● **Directions**: Please reproduce the rows below, starting with the line that contains "Given: Click the 区切り位置 (Text to Columns) icon" and going on through the final line of the rows, with both of those lines included. Leave the pictures out.

● **Provided records**:
──────────────────────────────
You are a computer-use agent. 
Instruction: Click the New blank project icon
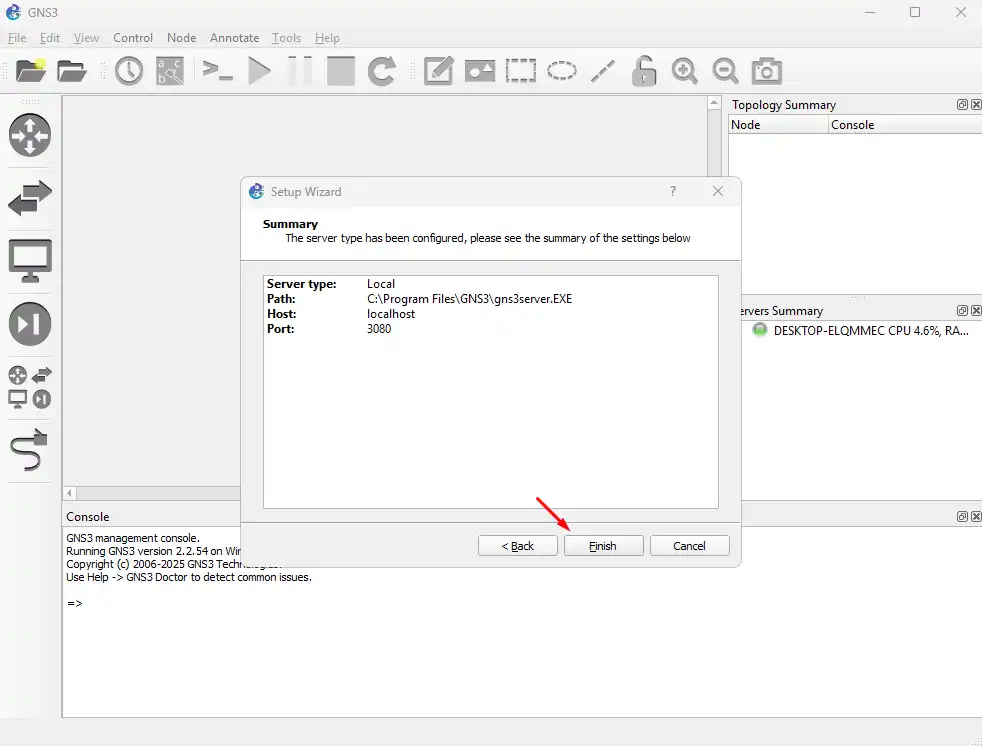pos(31,71)
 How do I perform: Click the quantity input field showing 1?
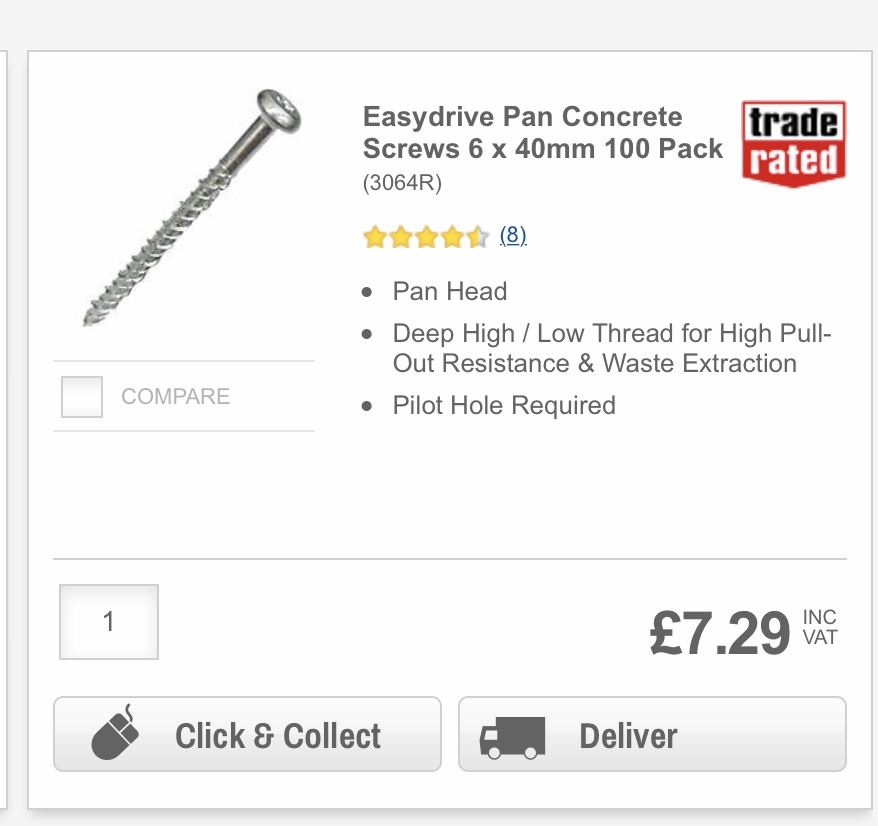(x=109, y=622)
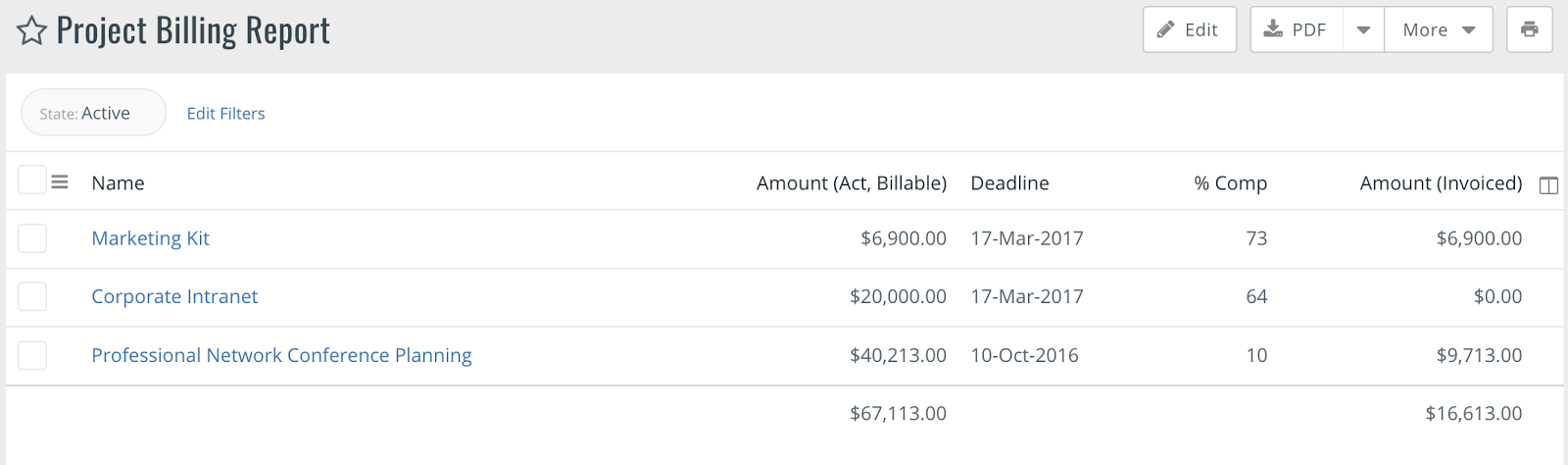Viewport: 1568px width, 465px height.
Task: Open the column chooser icon
Action: pyautogui.click(x=1548, y=185)
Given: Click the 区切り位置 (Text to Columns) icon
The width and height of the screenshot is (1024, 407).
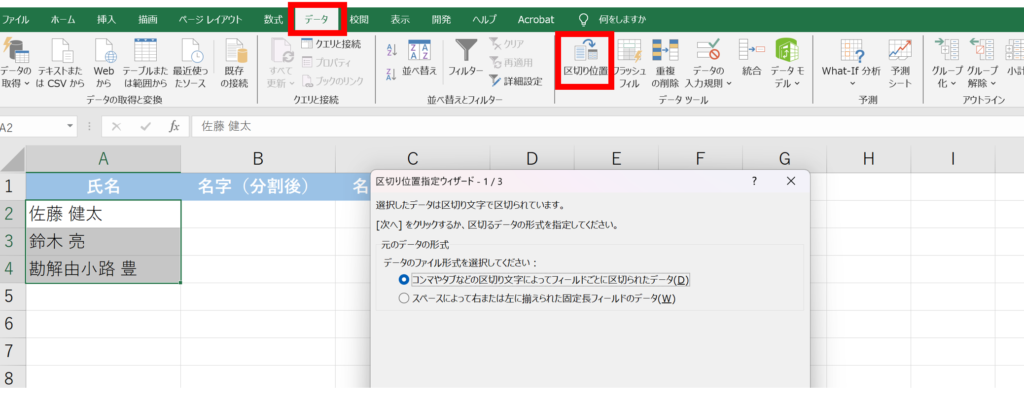Looking at the screenshot, I should (584, 51).
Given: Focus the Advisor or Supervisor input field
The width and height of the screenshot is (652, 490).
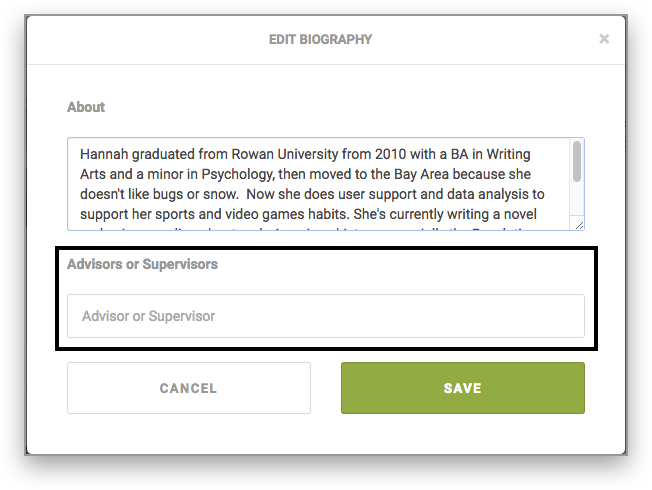Looking at the screenshot, I should pos(326,316).
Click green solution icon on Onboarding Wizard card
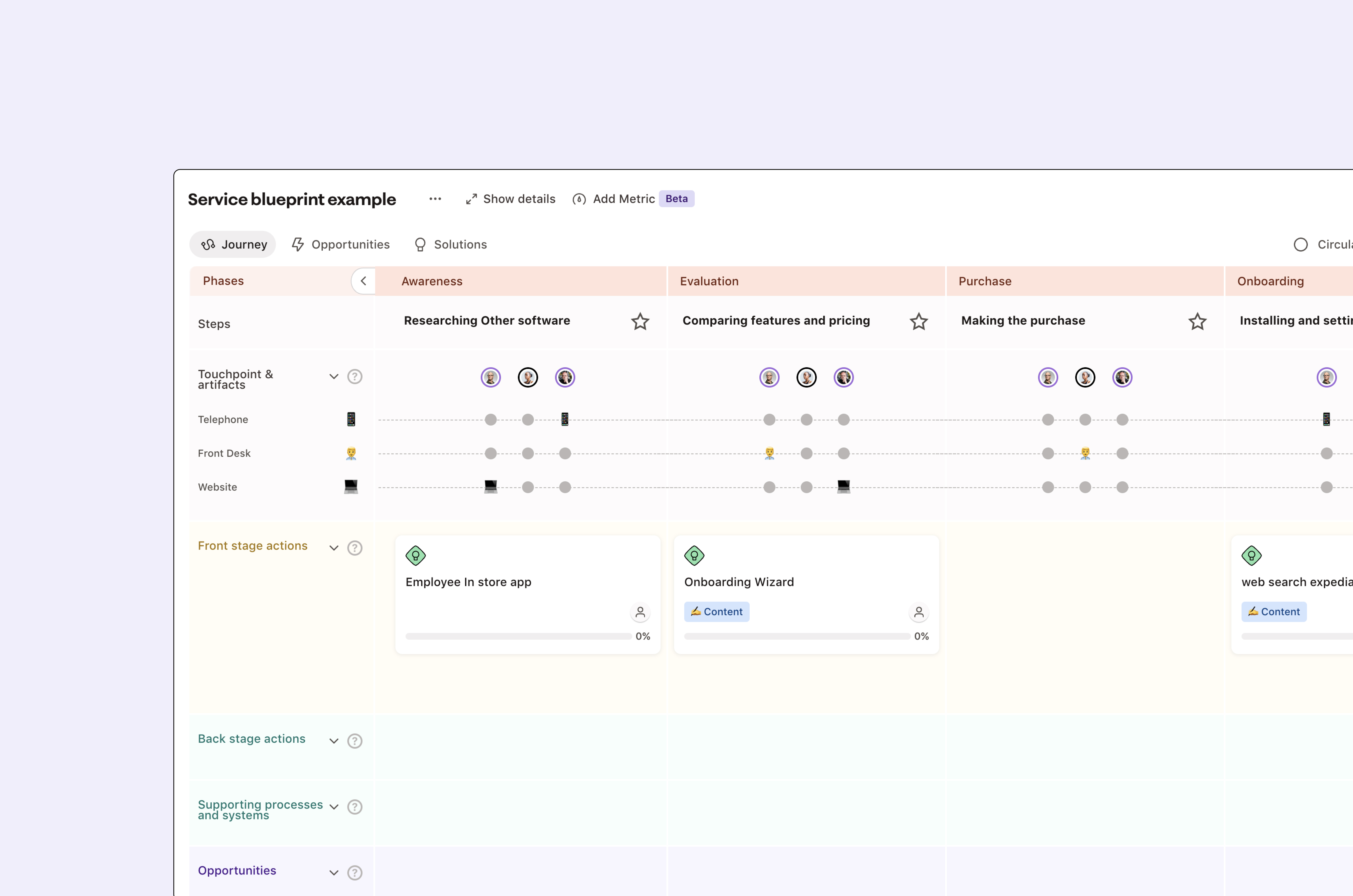Image resolution: width=1353 pixels, height=896 pixels. pyautogui.click(x=694, y=555)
──────────────────────────────
● **The answer**:
Given: Click the 区切り位置 (Text to Columns) icon
The width and height of the screenshot is (1024, 407).
Looking at the screenshot, I should (584, 51).
Given: Focus the Advisor or Supervisor input field
The width and height of the screenshot is (652, 490).
Looking at the screenshot, I should pos(326,316).
Click green solution icon on Onboarding Wizard card
Image resolution: width=1353 pixels, height=896 pixels. pyautogui.click(x=694, y=555)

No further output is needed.